Will PCT's budgets for maternity provision continue to increase?
Published Date:
07 May 2008
I WROTE to the News Guardian back in the summer of 2007 just as the maternity unit at North Tyneside Hospital was becoming maternity led.
Because of a previous Caesarean section these changes had meant that I was unable to have my 'high risk' delivery at North Tyneside, instead having to travel to the RVI for the birth of my second baby in November.
The midwives at the RVI were fantastic, if obviously overstretched – despite being a 'high risk' patient I had to share a midwife throughout my labour with another mother in the room next door.

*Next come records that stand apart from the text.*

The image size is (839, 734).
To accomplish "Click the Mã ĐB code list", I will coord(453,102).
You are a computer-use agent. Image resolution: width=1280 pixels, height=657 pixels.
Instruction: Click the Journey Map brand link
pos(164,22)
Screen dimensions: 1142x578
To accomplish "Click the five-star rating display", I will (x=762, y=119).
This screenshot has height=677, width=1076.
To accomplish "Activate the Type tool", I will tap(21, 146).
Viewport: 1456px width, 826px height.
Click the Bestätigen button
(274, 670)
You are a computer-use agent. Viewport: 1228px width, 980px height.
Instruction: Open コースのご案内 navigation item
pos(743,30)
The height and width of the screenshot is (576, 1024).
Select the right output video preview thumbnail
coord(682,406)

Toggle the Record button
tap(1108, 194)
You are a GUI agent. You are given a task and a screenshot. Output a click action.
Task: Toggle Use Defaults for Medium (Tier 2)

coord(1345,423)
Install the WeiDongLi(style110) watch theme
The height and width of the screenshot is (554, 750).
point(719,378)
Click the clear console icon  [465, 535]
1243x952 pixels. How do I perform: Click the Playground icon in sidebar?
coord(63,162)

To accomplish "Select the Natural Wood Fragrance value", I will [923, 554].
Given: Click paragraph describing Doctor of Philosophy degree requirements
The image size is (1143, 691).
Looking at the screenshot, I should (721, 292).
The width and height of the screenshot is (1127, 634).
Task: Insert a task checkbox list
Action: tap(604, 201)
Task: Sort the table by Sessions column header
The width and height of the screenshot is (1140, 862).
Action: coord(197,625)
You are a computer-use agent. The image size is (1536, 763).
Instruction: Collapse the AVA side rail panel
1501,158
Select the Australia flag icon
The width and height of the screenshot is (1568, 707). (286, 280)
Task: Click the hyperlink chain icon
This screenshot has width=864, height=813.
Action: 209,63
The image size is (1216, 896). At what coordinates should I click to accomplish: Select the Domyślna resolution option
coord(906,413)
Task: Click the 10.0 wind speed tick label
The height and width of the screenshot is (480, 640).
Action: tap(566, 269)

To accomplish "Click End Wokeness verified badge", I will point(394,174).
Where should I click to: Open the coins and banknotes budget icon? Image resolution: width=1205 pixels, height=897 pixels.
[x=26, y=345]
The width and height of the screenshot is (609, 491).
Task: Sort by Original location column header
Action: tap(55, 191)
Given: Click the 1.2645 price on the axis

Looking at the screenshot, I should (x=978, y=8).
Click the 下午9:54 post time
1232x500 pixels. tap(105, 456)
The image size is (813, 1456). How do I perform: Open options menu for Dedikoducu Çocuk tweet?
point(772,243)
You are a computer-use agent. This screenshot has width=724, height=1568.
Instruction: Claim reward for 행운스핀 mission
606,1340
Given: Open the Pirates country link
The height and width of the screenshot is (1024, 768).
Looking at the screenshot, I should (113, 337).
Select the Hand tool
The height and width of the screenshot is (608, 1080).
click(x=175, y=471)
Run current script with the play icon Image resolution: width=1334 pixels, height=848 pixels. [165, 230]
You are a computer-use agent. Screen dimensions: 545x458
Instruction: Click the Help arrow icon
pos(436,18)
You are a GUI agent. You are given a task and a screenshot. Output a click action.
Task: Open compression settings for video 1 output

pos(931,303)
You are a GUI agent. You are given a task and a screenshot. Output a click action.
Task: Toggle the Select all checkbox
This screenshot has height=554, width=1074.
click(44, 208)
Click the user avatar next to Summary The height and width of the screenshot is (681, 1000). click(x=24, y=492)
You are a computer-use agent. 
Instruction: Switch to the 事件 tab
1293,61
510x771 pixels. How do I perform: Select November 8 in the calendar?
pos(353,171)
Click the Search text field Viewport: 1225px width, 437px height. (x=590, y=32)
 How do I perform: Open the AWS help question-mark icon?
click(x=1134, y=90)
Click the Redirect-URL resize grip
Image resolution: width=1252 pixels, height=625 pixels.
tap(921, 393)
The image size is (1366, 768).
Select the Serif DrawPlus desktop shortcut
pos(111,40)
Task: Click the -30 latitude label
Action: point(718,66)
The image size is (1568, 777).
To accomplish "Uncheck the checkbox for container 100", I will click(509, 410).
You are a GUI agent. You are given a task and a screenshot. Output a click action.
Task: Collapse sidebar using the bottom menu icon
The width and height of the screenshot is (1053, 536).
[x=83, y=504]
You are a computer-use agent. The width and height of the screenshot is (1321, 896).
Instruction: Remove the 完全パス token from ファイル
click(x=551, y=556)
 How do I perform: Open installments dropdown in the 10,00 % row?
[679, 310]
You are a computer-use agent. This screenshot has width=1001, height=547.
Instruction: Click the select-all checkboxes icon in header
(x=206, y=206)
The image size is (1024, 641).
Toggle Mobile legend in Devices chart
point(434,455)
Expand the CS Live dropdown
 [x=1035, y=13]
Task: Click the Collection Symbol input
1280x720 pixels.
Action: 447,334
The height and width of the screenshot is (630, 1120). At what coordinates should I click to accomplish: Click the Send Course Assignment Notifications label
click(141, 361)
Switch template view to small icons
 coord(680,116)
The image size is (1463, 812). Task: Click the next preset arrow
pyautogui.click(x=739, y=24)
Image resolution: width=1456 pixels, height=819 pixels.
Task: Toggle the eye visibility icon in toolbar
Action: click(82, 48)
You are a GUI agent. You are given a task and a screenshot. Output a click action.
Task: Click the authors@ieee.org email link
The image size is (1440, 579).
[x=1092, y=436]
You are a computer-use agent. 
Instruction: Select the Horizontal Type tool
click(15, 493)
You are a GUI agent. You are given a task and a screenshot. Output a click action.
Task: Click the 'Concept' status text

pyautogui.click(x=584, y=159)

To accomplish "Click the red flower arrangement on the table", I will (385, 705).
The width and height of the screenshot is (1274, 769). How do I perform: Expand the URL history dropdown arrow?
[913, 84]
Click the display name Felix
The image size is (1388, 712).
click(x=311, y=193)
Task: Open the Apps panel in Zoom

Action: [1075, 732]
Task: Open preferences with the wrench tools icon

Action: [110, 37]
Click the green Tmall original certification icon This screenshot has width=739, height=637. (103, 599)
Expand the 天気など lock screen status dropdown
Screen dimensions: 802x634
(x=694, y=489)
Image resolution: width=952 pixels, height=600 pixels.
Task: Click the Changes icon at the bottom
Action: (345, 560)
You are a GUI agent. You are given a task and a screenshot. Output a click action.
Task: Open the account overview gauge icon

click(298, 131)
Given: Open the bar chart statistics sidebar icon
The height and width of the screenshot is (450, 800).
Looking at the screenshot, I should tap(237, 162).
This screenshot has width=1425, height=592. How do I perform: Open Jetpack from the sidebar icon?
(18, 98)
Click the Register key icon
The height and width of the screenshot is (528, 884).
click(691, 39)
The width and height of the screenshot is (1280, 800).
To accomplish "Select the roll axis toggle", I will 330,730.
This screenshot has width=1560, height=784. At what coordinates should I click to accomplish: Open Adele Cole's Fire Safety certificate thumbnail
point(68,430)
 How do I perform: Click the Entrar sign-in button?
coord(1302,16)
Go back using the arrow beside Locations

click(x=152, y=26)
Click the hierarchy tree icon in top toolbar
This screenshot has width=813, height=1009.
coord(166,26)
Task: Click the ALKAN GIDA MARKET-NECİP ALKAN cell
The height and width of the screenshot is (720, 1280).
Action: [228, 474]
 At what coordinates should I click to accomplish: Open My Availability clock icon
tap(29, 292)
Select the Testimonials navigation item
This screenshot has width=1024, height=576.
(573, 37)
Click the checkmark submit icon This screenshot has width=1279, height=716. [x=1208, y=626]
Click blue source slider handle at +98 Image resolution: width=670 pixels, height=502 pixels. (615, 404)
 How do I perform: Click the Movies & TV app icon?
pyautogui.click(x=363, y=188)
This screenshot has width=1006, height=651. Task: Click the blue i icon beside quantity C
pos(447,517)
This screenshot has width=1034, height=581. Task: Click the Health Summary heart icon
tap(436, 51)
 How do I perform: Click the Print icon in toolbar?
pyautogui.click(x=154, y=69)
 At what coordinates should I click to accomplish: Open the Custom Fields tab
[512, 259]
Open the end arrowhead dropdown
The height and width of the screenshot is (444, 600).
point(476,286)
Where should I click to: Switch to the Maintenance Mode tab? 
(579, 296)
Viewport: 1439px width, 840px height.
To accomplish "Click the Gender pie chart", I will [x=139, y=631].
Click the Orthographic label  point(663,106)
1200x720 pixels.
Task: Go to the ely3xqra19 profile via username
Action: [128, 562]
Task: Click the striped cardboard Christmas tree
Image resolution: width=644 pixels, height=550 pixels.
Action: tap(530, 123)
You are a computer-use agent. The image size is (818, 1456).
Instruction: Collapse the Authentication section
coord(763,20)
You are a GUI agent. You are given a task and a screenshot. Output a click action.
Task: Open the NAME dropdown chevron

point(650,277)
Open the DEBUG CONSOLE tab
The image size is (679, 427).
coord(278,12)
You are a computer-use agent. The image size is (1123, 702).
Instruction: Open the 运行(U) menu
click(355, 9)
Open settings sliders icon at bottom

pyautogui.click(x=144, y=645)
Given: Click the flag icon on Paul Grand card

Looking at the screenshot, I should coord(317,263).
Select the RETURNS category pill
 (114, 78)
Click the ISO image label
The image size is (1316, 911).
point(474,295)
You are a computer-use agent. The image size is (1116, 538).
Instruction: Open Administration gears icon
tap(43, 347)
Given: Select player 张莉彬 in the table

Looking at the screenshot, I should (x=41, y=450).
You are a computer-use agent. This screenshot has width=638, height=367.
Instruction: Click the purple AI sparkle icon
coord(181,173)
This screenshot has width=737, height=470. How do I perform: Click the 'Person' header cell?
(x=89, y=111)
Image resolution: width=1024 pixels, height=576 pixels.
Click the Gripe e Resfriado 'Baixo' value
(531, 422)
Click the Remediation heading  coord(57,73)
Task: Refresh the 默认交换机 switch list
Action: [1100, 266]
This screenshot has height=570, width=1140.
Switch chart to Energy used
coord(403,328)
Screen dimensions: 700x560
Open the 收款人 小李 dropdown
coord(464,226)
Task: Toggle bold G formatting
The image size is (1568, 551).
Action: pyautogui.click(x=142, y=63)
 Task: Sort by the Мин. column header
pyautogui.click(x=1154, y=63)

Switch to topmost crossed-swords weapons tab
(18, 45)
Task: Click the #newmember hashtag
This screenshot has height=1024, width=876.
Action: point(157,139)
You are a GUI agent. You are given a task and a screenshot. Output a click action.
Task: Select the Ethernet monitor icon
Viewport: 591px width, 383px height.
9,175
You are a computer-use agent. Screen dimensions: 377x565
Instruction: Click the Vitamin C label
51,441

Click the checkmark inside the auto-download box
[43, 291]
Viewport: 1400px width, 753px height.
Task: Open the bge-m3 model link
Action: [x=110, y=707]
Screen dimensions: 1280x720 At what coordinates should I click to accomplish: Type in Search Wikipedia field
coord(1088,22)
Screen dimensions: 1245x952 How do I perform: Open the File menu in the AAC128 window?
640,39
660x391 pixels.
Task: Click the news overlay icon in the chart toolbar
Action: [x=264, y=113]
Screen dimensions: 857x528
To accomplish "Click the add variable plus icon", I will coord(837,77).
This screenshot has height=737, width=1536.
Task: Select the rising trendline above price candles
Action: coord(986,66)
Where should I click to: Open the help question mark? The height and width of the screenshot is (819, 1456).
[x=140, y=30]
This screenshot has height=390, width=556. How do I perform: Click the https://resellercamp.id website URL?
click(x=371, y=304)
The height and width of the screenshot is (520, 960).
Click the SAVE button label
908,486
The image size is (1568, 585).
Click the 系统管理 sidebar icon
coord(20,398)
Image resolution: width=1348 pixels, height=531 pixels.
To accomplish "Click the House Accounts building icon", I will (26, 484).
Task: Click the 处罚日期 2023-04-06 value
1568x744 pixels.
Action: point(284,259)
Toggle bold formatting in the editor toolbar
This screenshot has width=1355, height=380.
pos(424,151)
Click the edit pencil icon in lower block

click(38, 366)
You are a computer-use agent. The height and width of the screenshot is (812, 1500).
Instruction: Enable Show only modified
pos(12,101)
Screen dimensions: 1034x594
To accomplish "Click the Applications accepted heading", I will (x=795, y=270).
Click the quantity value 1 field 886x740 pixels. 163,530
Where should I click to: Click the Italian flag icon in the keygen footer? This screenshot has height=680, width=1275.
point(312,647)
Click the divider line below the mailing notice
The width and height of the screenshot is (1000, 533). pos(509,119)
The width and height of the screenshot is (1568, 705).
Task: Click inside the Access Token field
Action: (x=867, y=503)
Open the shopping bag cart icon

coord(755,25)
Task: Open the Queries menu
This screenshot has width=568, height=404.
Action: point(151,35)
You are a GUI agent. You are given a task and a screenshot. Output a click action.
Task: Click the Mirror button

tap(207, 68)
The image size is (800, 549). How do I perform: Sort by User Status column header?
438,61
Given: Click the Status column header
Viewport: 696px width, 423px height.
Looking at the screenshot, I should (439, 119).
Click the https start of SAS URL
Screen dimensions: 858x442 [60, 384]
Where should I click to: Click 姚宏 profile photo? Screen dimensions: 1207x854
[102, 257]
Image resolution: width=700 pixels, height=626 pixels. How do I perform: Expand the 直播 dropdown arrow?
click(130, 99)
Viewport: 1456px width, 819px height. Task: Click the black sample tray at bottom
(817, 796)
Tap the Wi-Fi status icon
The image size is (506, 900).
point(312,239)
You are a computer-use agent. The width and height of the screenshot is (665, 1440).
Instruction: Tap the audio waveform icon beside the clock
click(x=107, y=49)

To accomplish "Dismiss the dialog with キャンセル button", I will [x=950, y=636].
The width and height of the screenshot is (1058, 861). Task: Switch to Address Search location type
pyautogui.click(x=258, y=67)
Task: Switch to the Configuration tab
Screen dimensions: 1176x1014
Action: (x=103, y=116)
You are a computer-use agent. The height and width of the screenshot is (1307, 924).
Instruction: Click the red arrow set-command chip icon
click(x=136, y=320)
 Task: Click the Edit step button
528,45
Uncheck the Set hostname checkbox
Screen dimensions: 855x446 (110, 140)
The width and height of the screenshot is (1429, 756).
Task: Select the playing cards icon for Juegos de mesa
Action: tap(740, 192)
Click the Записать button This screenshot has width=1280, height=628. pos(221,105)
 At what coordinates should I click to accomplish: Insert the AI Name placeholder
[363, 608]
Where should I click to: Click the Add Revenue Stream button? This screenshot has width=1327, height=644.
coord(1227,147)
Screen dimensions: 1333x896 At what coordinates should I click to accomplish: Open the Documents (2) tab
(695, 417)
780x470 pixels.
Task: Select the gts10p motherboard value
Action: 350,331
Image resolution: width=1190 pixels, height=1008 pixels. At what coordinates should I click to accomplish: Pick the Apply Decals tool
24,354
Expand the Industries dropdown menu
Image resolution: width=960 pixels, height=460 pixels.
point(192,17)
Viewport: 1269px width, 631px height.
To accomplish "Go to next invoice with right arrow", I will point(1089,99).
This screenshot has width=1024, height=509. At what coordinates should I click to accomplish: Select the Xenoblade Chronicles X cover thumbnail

The RVI has since been recruiting more midwives, hopefully addressing the problems caused by the vastly increased numbers of deliveries at the hospital following the changes made at North Tyneside.
Before my baby was born I also attended a public consultation by the Primary Care Trust (PCT) on how the transition to a maternity-led unit at North Tyneside had gone.
Despite one in five mothers being transferred to other hospitals during labour since the unit had changed over, there had reportedly been few problems, with those mothers able to have normal deliveries and receiving fantastic levels of care.
Many of the midwives from North Tyneside were at the meeting, showing their obvious support and commitment to the unit.
As a member of the public I was given the opportunity at the consultation to raise questions about the validity of the decision to scrap consultant-led care at North Tyneside with key members of the PCT.
Again and again I was told that these decisions had been made in the interest of 'choice'.
I raised the point that my 'choice' (to have my baby at North Tyneside) had been taken away from me, and was told directly that I felt this way only because I was 'upset' as I was merely 'perceiving that my services were being taken away from me'.
In other words, other people would gain from access to a midwife-led unit, it was just unfortunate that the consideration given to their 'choice' meant that my 'choice' had been taken away.
We are now faced with the very sad news that the Special Care Baby Unit at North Tyneside is closing.
Sadly, this had also been predicted by many as a knock-on effect of the changes to the maternity unit.
Decreased numbers of babies born at the hospital mean that the ward is not financially viable.
Assurances have been made that babies will not suffer as a result (paediatricians on the children's ward will be available to deal with cases when required, with babies stabilised at North Tyneside and then transferred to Wansbeck. It remains to be seen what effect this will have on staffing levels on the children's ward).
However, parents will still have to travel miles to another hospital, and potentially very sick babies will have to make a long journey at a very delicate stage in their young lives.
The crucial point to be made here is that in no way can this be dressed up and called 'choice'.
The PCT cannot deny again that this decision has been taken for financial reasons (again, we were told that financial considerations were not a factor in the decision about the maternity unit).
Nobody using this part of the NHS will benefit from this closure. Yes, perhaps a midwife-led environment has some proven benefits for some mothers and some babies.
On the other hand the closure of the Special Care Baby Unit does not and will not have any benefits for any mothers or any babies.
A document drawn up in December 2005 by North Tyneside Council's health scrutiny committee gave a response to the changes proposed by 'A new model of maternity care in Newcastle, North Tyneside and Northumberland', the document which first proposed that the unit at North Tyneside should become midwife-led.
In this response the council proposed that the unit should not become midwife-led for many reasons (a Google search for the title of this response document will give a direct link to the page on the North Tyneside Council website. The document clearly sets out the main concerns over the changes which have now been made anyway).
The document predicted that it would lead to women in North Tyneside being offered reduced choices (yes, the changes have been made, and the choices reduced).
It then stated that there would be concerns over the long term future of North Tyneside General Hospital, namely the further loss of local services (the changes have been made, and another ward in the hospital is set for closure).
So will we go on to lose yet more local services at North Tyneside Hospital? Is the maternity unit really exempt from financial consideration?
On the day I went into labour I had also been at the maternity unit in North Tyneside for a check-up.
On that particular day there were no mothers in labour, with the mothers and babies on the postnatal ward all due to be discharged that day, leaving an empty unit. Is this financially viable?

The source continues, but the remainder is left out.